In dem Weißbuch steht, daß künftig 14.000 Soldaten für Auslandseinsätze bereitgehalten werden sollen. Derzeit tun etwa 9000 deutsche Soldaten im Ausland Dienst. Das Verteidigungsministerium hatte erklärt, in Abstimmung mit den anderen europäischen Truppenstellern könnten die deutschen Soldaten möglicherweise ab 2007 schrittweise aus Bosnien-Hercegovina abgezogen werden.

Grüne: Mehr Soldaten ins Ausland

Die Grünen-Außenpolitikerin Kerstin Müller will sogar mehr Soldaten in den Auslandseinsatz schicken als sogar noch über diese Planungen hinausgehen. Es sei notwendig, „daß die Bundeswehr so umgerüstet wird, daß mehr als die geplanten 14.000 von insgesamt 250.000 Soldaten im Ausland eingesetzt werden können“, sagte die Bundestagsabgeordnete der „Berliner Zeitung“. „Man muß die deutsche Bevölkerung darauf vorbereiten, daß eher mehr Anforderungen auf uns zu kommen als weniger.“ So werde etwa die in Darfur in Westsudan geplante UN-Mission auch die Unterstützung der Europäer brauchen.

Die Verteidigungsexpertin der Grünen im Europaparlament Angelika Beer warnte vor einem vorschnellen Rückzug europäischer Truppen aus Bosnien-Hercegovina und dem Kosovo. „Das Militär auf dem Balkan hat den Eindruck, daß die Politik ins Rutschen gerät, und alle erwarten, daß die Europäer alles sicher und stabil halten“, sagte Frau Beer.
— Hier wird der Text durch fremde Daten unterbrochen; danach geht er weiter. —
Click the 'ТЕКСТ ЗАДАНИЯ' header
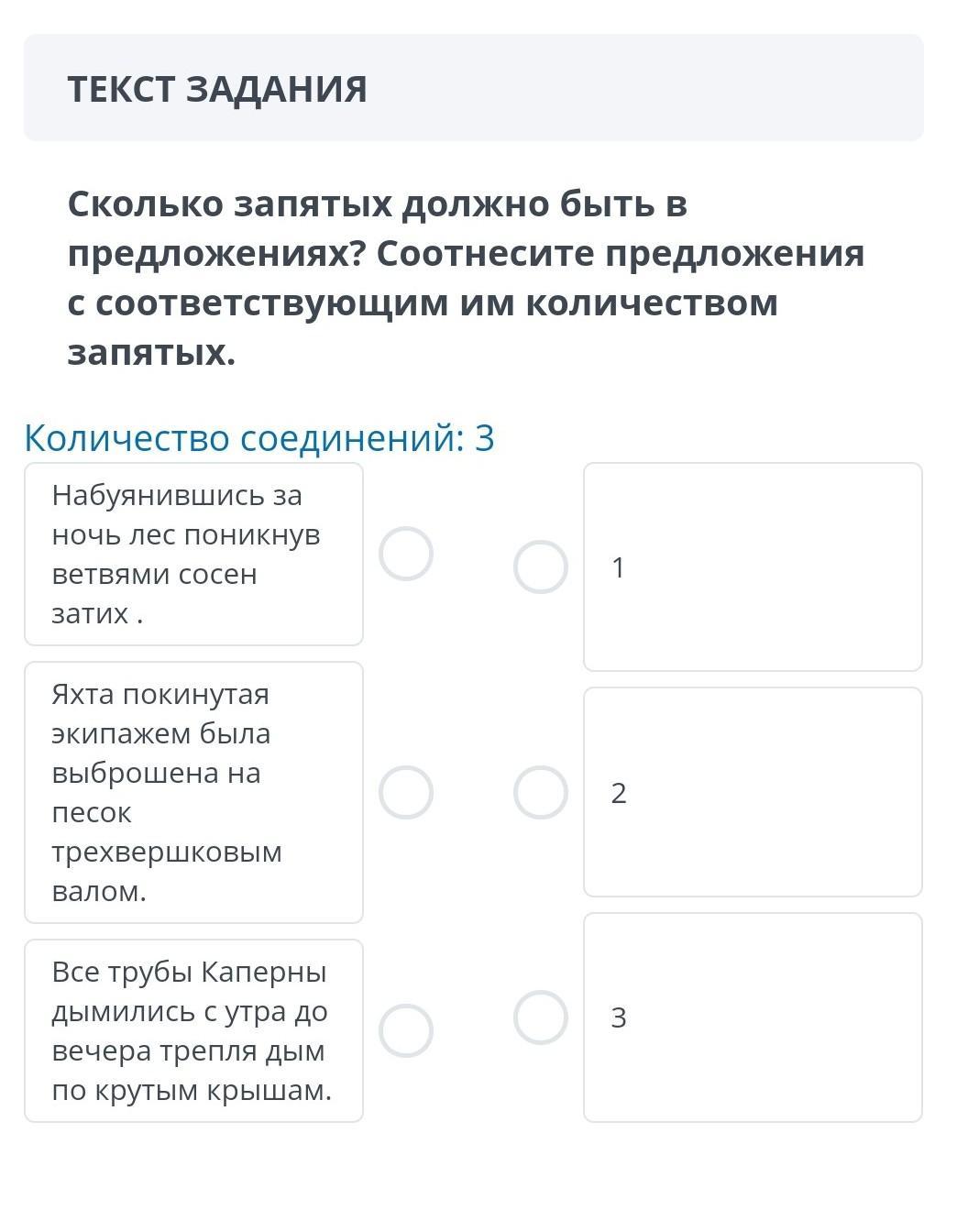This screenshot has height=1232, width=968. (217, 89)
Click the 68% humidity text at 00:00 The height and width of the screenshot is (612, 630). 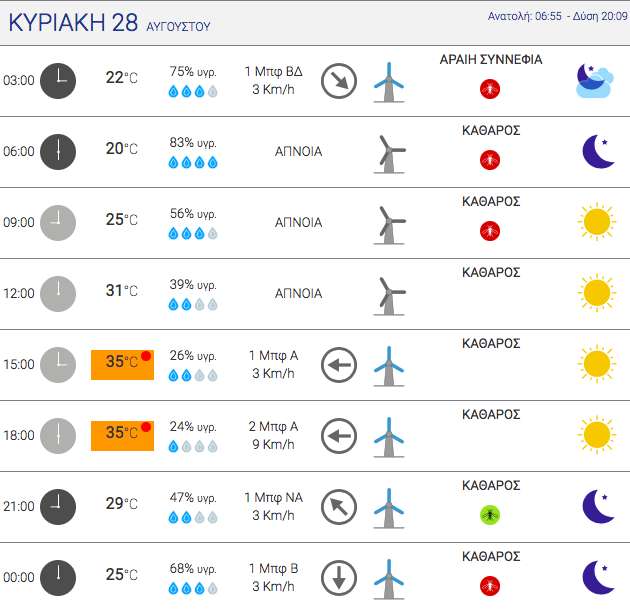tap(193, 569)
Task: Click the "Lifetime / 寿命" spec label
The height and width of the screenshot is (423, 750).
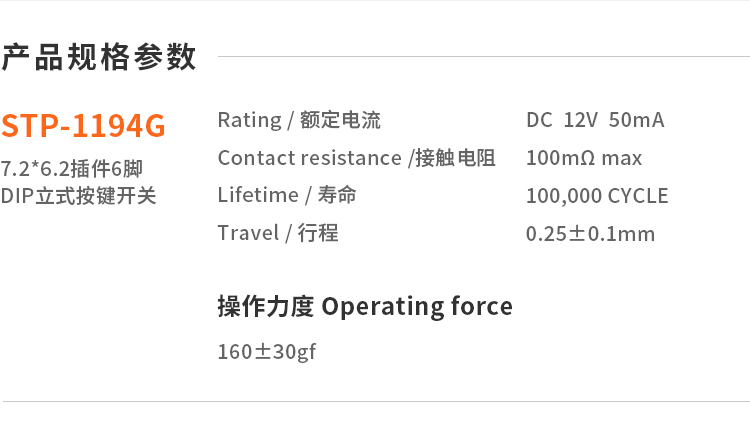Action: coord(287,195)
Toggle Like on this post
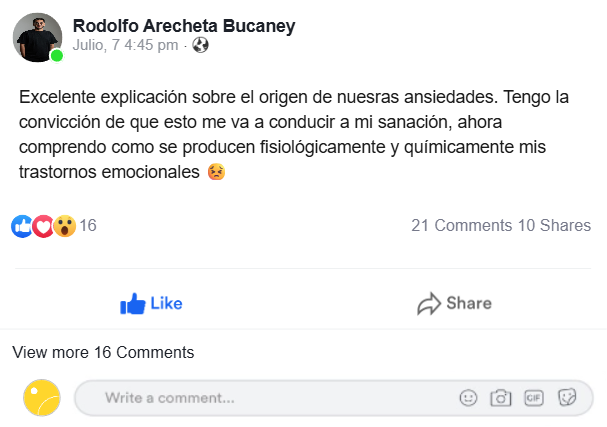The image size is (607, 427). pyautogui.click(x=151, y=303)
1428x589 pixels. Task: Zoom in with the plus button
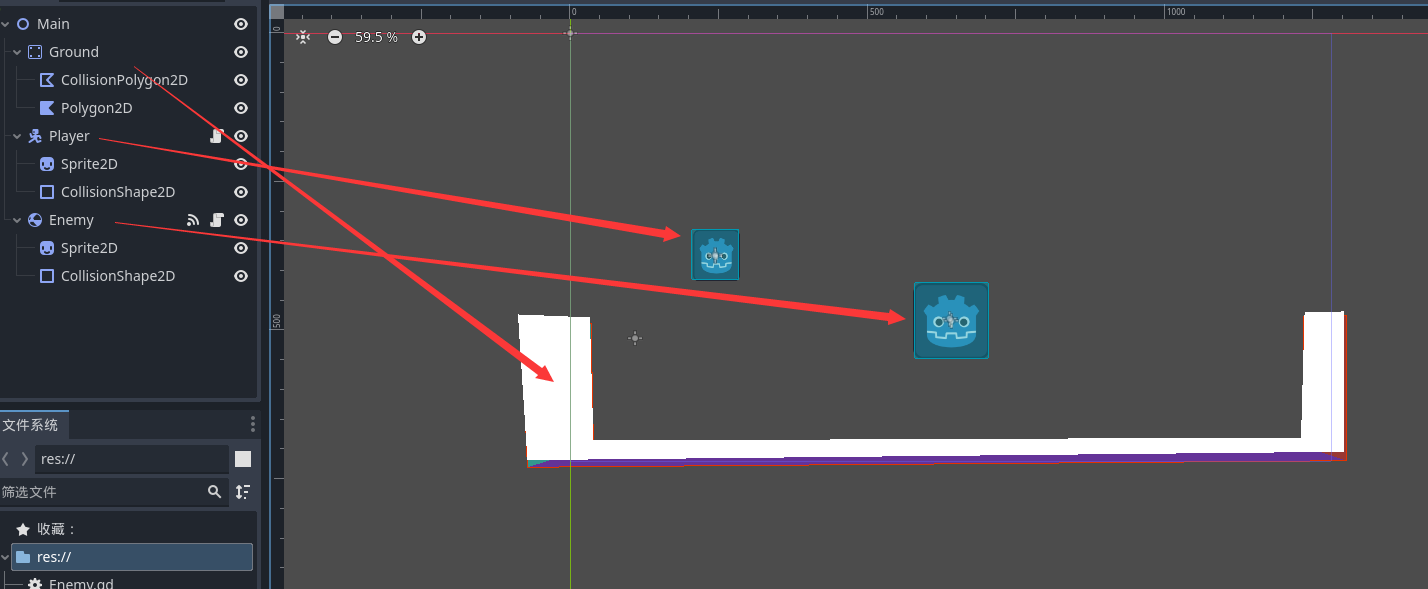click(x=418, y=36)
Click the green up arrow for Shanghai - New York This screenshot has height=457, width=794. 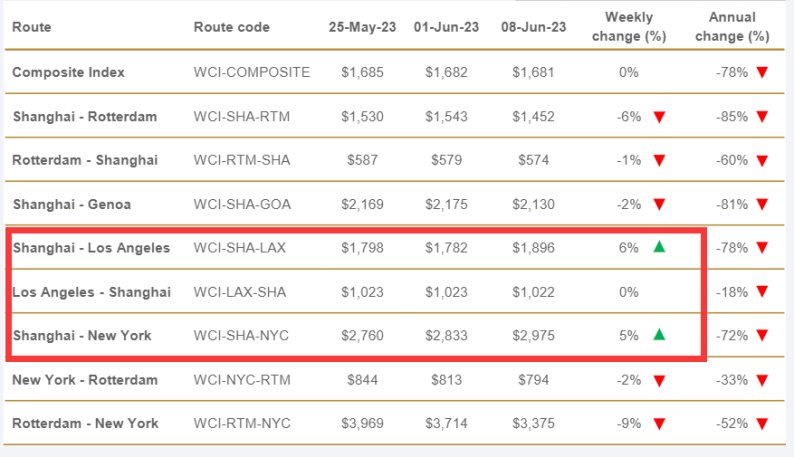(659, 335)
Wegen der möglicherweise verschobenen Entscheidung über eine Autonomie für das Kosovo bestehe die Gefahr von Ausschreitungen.
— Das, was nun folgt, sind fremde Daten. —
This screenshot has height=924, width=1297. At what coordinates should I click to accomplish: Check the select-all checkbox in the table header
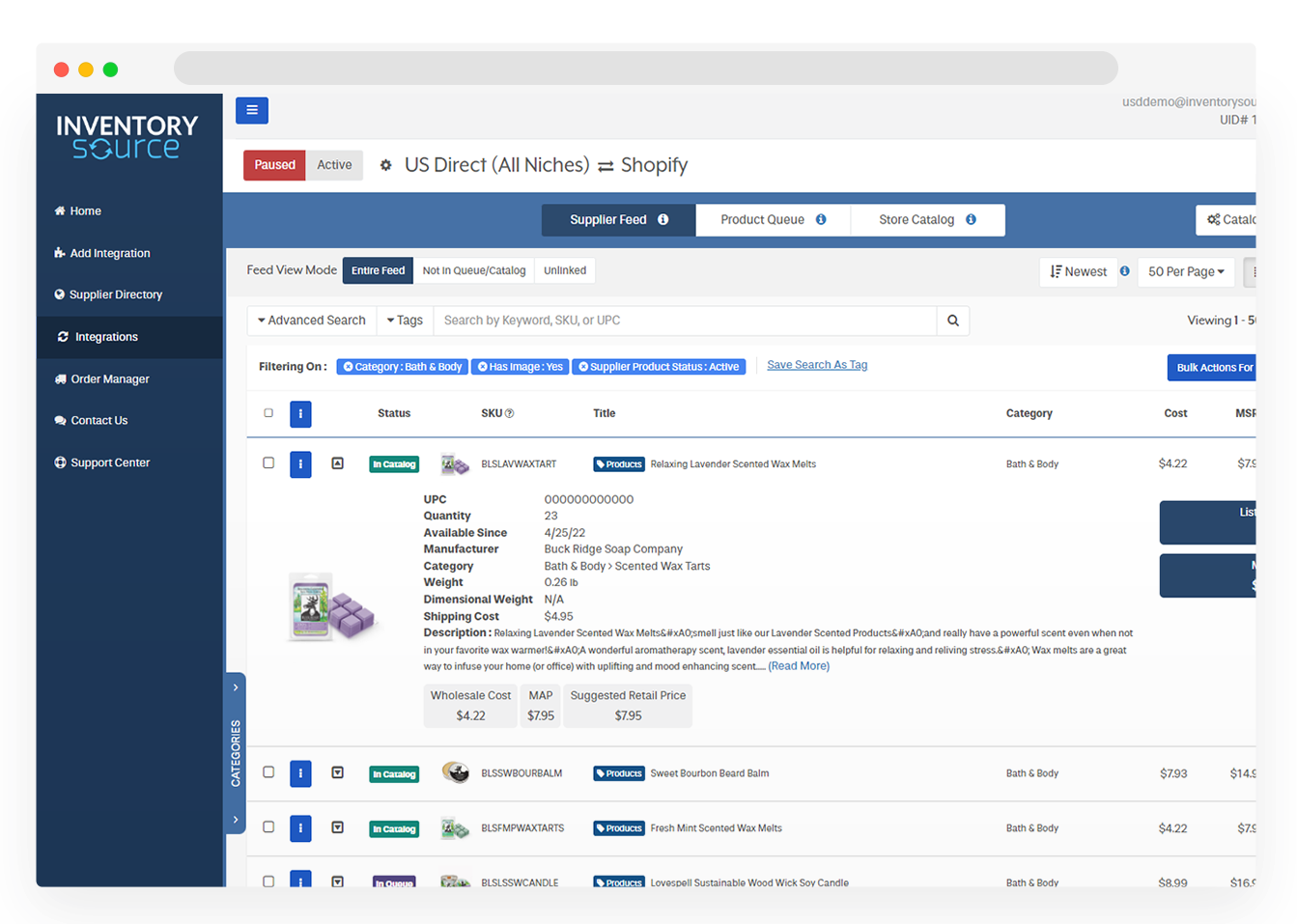point(268,411)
Erler: Nur Teilrückzug aus Bosnien

Der Staatsminister im Auswärtigen Amt, Gernot Erler (SPD), befürwortet einen Teilrückzug der Bundeswehr aus Bosnien-Hercegovina. Es sei „durchaus möglich, über eine Reduktion nachzudenken“, sagte Erler am Dienstag im Deutschlandradio Kultur. Seit längerem gebe es dort eine stabile Situation. „Insofern könnten wir hier darüber nachdenken, die militärischen Streitkräfte durch Polizeikräfte zu ersetzen.“ Erler stellte in der ARD aber klar, daß die Mission nicht beendet werden solle: „Es geht nicht um einen Gesamtabzug.“

Die Einsatzbereitschaft Deutschlands sei nicht unendlich erweiterbar. Wenn derzeit ein Konflikt entstehe, werde normalerweise nach der EU gerufen und hier „vor allem nach Deutschland geguckt“, sagte Erler. So sei es zuletzt bei den Konflikten in Kongo und im Libanon gewesen, so könne es aber nicht weitergehen.
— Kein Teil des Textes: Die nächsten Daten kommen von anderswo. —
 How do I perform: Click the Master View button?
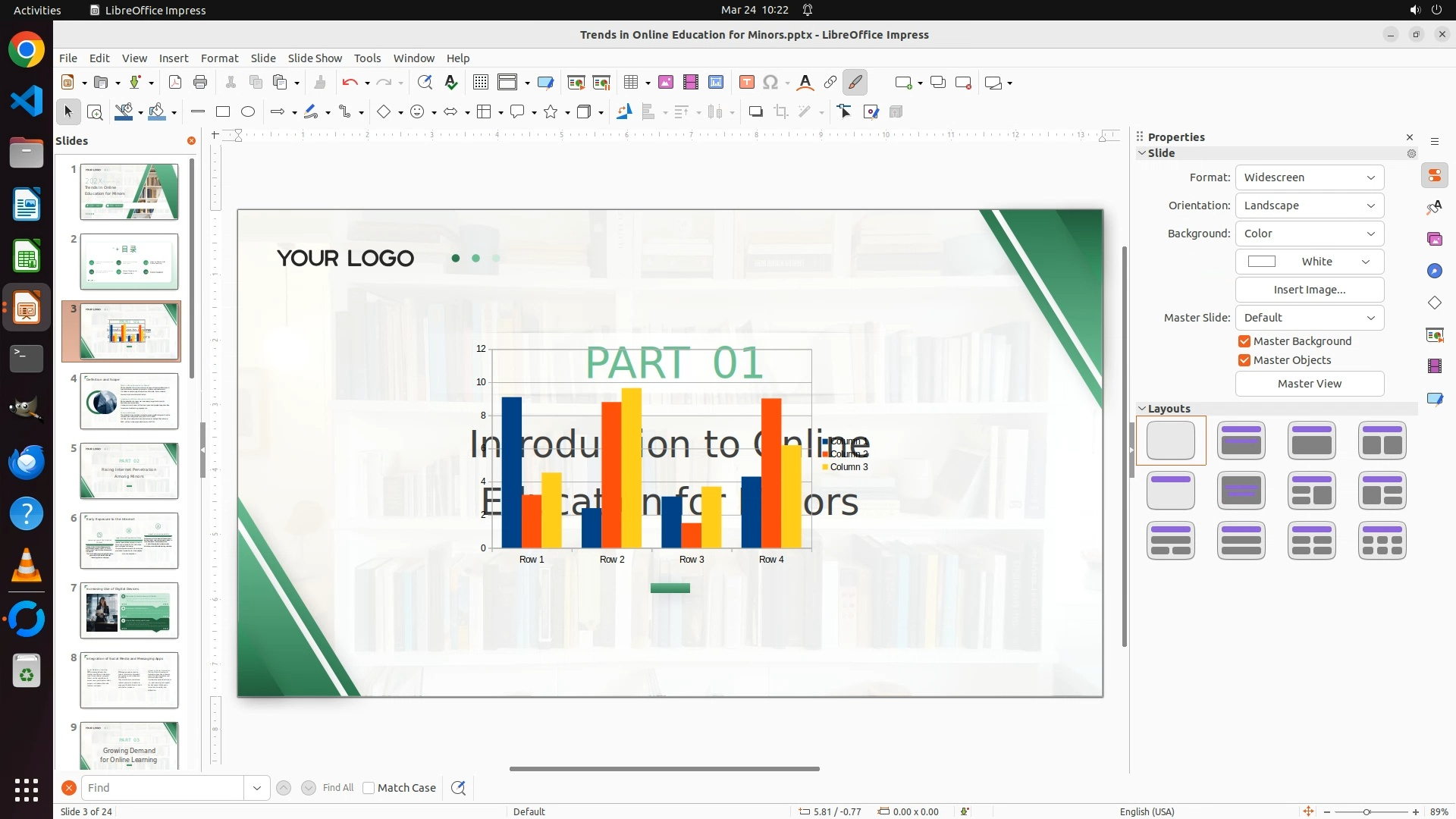coord(1310,384)
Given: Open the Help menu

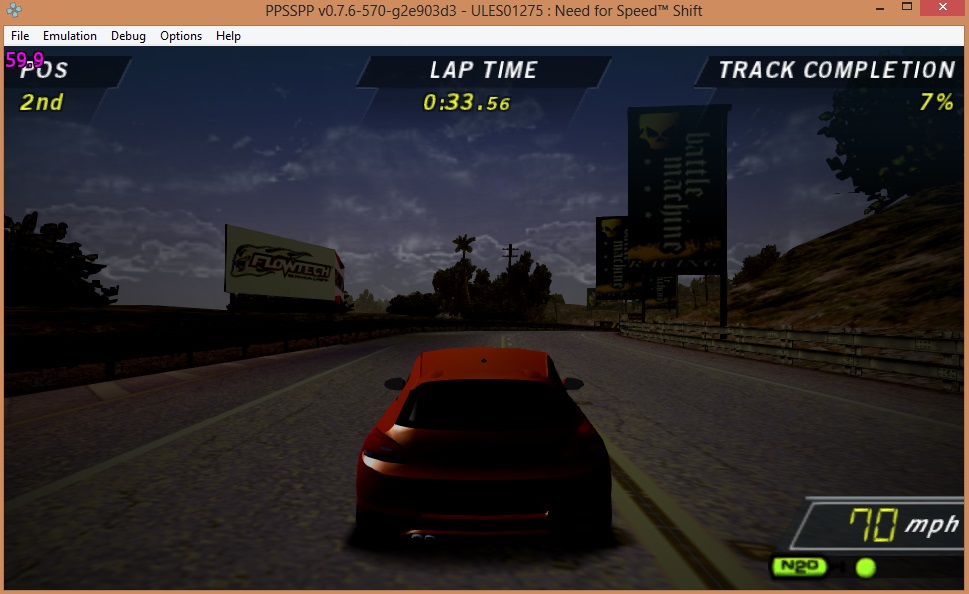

Der SPD-Politiker wies zugleich Kritik am Libanon-Einsatz der Bundeswehr zurück. Entscheidend sei, daß Waffenlieferungen an die Hizbullah verhindert würden. Dieser Auftrag werde offensichtlich erfüllt, was auch Israel nicht bestreite. Daher ergebe es keinen Sinn, in Deutschland eine solche Diskussion zu führen.